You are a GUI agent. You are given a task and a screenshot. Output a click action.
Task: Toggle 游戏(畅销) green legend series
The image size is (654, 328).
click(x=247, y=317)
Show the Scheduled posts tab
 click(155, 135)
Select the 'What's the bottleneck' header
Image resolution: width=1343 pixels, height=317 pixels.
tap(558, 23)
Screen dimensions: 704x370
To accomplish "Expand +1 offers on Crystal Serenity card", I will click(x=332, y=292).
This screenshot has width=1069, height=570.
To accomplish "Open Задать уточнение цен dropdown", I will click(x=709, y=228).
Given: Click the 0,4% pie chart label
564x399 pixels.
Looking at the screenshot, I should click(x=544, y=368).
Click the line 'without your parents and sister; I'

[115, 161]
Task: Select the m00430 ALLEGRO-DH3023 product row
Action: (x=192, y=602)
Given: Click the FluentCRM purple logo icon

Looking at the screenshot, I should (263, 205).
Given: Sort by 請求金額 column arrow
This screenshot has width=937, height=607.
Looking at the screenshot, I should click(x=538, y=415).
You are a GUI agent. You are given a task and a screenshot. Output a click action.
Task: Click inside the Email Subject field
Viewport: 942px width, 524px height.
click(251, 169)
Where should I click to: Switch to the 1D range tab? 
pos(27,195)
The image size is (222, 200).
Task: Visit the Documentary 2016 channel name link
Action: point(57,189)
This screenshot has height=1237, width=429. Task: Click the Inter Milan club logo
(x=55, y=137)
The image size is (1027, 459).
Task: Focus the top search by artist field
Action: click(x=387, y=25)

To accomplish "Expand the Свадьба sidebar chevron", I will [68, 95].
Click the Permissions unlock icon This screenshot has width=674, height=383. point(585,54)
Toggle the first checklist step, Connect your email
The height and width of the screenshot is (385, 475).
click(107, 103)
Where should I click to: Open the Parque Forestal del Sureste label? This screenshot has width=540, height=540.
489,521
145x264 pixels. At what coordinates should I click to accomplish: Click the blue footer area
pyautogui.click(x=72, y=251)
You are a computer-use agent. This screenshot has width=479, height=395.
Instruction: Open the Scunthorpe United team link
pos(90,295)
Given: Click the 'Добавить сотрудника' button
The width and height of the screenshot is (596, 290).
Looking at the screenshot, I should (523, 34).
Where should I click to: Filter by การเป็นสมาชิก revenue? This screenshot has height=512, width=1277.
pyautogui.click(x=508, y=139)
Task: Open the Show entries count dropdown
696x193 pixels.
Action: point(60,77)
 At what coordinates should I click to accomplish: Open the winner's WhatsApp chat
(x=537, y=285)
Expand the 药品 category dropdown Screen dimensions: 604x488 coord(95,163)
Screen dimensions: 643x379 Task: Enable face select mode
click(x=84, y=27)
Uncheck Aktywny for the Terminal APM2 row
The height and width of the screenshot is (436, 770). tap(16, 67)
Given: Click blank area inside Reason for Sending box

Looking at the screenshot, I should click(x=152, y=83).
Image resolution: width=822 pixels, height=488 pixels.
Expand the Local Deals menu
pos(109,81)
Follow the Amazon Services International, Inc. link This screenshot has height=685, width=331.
·····
**Exercise**
Return every line of the preceding records in which the word "dropdown" appears.

**Answer to this problem**
To accomplish "Open Задать уточнение цен dropdown", I will click(x=709, y=228).
Task: Open the Show entries count dropdown
Expand the 药品 category dropdown Screen dimensions: 604x488 coord(95,163)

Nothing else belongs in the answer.